Marl. Der Trend zu batteriegetriebenen Autos fördert auch die Entwicklung leichterer Fahrzeugstrukturen. Der Industriekonzern Evonik arbeitet in der strategischen Forschungs- und Entwicklungseinheit Creavis mit drei Industriepartnern an einem neuartigen Leichtbaukonzept. Ziel ist es, Stähle sowie Leichtmetalle teilweise zu ersetzen. Beteiligt sind daran die Zulieferer Johnson Controls, Jacob Plastics und Toho Tenax Europe sowie die Universität RWTH Aachen (Institut für Textiltechnik und das Institut für Kraftfahrzeuge).
Das über einen Zeitraum von drei Jahren angelegte und vom Bundesministerium für Bildung und Forschung geförderte Projekt läuft unter dem Namen Camisma (Carbonfaser-, Amid-, Metall-basiertes Innenstrukturbauteil im Multimaterialsystem-Ansatz). Bislang wurde ein niedrigeres Gewicht beispielsweise durch dünnere Bleche erreicht. Laut Evonik sind diese Möglichkeiten jedoch weitgehend ausgeschöpft. Daher müssen neue Werkstoffe und Konstruktionsweisen entwickelt werden. In diesem Zusammenhang gewinnen faserverstärkte Kunststoffe (FVK), insbesondere auf Basis von Kohlenstofffasern, an Bedeutung.

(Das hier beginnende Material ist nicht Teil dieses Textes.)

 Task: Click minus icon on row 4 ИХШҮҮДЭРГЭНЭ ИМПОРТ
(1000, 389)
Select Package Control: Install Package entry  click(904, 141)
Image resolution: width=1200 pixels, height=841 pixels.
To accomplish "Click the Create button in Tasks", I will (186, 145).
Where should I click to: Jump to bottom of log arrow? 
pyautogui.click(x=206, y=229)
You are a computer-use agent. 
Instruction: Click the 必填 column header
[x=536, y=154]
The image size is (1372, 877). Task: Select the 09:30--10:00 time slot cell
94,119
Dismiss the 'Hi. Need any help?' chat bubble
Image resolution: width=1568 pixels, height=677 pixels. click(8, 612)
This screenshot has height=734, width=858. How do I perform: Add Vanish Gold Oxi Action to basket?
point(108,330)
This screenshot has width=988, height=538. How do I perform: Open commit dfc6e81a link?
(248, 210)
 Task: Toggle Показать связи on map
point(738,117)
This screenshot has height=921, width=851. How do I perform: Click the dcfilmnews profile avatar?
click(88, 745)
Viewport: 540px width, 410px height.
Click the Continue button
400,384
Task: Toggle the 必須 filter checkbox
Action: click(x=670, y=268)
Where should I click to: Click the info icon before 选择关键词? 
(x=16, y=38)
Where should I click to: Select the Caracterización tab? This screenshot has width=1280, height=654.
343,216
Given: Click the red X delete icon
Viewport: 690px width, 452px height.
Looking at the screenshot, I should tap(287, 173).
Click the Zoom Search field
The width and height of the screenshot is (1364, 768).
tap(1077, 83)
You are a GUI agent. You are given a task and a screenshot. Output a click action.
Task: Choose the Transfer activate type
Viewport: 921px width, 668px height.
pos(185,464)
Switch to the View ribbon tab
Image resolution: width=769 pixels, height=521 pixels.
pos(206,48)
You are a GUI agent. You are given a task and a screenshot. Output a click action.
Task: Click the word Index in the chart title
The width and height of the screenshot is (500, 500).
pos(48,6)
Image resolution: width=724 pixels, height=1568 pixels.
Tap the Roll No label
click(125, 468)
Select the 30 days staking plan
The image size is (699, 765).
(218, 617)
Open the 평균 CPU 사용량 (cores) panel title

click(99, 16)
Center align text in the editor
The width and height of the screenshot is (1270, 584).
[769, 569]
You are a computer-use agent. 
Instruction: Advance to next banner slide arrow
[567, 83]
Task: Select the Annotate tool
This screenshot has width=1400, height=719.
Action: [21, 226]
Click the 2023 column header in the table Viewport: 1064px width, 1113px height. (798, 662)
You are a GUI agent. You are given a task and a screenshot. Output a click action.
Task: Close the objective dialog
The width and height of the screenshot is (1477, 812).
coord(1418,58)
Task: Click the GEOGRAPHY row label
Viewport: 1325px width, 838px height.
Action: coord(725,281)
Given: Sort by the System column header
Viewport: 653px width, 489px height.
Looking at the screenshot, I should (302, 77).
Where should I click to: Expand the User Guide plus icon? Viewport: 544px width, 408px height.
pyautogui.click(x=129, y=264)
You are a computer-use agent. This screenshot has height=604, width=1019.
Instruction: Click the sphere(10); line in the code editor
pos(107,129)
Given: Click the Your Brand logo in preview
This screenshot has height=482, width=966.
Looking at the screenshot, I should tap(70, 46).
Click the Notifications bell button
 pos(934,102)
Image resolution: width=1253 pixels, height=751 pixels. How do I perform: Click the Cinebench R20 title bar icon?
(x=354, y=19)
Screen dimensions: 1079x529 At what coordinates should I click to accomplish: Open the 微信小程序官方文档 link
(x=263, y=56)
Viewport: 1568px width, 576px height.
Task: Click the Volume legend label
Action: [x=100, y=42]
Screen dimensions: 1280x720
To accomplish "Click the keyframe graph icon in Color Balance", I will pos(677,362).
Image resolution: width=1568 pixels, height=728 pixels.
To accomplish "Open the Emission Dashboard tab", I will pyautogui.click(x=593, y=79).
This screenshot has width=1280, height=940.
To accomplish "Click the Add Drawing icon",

Aber diese Materialien sind für die Serienproduktion im Fahrzeugbau bislang noch zu teuer. Gründe hierfür sind die hohen Kosten für die Ausgangsstoffe und die sehr zeitintensive Herstellung von Bauteilen aus FVK. An diesem Punkt setzt Camisma an: „Wir planen hier kurze Taktzeiten, die auch eine Großserienproduktion wirtschaftlich ermöglichen“, erläutert Matthias Berghahn von Evonik und zuständig für das Projekt Camisma. Im Fokus steht ein ganzheitlicher Lösungsansatz mit Zugang zu preiswerten kohlenstofffaserverstärkten Multimaterialsystemen. Als Beleg für die Machbarkeit wird eine Autositzlehnenstruktur als Muster entwickelt, gefertigt und getestet. Ziel ist es, über 40 Prozent des Gewichts im Vergleich zu metallbasierten Konstruktionen einzusparen.